> _PROMPT_
Nothing but an exact copy is wanted here: the line with "Image resolution: width=1071" and all the lines that follow it in the entries below.

> _Stored data entries_
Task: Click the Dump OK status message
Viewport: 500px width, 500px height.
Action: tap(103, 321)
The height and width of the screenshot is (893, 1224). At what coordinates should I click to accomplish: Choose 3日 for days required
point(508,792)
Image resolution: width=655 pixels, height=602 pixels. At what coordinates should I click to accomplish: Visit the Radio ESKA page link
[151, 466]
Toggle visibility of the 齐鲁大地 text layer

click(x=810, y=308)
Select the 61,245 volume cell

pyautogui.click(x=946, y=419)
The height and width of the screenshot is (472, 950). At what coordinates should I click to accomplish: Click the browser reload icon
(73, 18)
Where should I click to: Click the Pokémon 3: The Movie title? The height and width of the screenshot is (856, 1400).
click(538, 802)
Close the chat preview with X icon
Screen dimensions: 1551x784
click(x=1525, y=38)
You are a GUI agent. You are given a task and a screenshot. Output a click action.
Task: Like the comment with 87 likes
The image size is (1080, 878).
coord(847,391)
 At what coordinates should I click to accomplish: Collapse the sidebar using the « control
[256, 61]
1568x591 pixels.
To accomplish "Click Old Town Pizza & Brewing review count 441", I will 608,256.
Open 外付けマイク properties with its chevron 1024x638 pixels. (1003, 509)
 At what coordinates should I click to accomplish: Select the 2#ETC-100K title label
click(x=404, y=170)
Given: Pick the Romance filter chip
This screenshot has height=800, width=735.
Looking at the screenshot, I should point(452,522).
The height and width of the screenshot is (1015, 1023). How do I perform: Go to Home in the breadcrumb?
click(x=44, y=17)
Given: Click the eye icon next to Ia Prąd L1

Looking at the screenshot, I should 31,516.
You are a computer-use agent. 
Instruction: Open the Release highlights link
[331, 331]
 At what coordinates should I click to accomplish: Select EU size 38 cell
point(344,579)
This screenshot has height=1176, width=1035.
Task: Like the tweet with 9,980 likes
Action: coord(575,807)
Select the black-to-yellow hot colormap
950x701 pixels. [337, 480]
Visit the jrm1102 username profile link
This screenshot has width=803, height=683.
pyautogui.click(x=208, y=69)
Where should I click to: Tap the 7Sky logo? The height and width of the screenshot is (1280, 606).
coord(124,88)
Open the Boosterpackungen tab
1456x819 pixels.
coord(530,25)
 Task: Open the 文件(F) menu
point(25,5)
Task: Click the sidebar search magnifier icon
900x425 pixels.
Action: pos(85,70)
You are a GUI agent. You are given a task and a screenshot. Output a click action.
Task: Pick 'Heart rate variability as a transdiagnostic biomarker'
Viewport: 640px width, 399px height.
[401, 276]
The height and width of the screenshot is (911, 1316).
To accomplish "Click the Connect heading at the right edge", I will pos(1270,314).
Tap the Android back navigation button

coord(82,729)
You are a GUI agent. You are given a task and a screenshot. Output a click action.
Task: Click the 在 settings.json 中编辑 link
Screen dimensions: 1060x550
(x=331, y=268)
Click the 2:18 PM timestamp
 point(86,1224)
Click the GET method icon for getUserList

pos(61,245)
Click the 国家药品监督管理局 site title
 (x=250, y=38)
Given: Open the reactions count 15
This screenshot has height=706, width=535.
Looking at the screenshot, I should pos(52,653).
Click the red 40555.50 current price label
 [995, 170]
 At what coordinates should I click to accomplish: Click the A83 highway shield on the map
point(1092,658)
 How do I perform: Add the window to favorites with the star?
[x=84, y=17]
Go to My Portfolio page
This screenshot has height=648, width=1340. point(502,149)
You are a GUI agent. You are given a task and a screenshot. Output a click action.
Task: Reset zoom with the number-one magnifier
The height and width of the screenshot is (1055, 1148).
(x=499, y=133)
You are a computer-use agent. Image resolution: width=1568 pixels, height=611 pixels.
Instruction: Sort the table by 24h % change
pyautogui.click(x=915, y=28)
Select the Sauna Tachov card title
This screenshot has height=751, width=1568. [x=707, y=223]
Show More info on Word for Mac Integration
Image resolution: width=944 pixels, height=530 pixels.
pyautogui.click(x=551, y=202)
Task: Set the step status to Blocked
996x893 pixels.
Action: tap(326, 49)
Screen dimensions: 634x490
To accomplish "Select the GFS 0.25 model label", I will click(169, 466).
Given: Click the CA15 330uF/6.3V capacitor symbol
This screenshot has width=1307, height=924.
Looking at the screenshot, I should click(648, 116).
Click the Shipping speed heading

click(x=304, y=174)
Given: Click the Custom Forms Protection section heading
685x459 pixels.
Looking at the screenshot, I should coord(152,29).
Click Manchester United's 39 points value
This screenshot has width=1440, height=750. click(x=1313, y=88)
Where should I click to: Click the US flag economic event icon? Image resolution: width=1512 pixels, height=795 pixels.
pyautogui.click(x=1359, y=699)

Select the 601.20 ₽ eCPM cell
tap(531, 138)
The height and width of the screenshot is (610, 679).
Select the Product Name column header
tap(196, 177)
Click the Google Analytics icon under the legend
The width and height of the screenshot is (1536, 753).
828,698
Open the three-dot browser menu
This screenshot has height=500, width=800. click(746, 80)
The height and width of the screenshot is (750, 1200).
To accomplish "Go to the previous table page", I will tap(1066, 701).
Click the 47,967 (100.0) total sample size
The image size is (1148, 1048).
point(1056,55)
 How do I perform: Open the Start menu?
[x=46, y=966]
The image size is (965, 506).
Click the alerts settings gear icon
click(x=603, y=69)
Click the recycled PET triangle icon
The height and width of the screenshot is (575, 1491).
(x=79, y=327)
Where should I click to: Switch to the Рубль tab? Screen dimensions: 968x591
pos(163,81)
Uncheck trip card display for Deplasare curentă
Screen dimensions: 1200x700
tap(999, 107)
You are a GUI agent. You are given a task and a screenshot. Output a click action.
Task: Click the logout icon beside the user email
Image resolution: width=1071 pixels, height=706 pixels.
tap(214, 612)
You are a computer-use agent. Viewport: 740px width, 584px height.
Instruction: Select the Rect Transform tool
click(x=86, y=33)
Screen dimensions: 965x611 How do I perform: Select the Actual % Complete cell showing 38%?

> _REPLY TO THE TASK_
Image resolution: width=1071 pixels, height=706 pixels.
tap(214, 612)
You are a computer-use agent. Viewport: 740px width, 584px height.
Instruction: Select the Rect Transform tool
click(x=86, y=33)
Screen dimensions: 965x611 How do I perform: Select the Actual % Complete cell showing 38%?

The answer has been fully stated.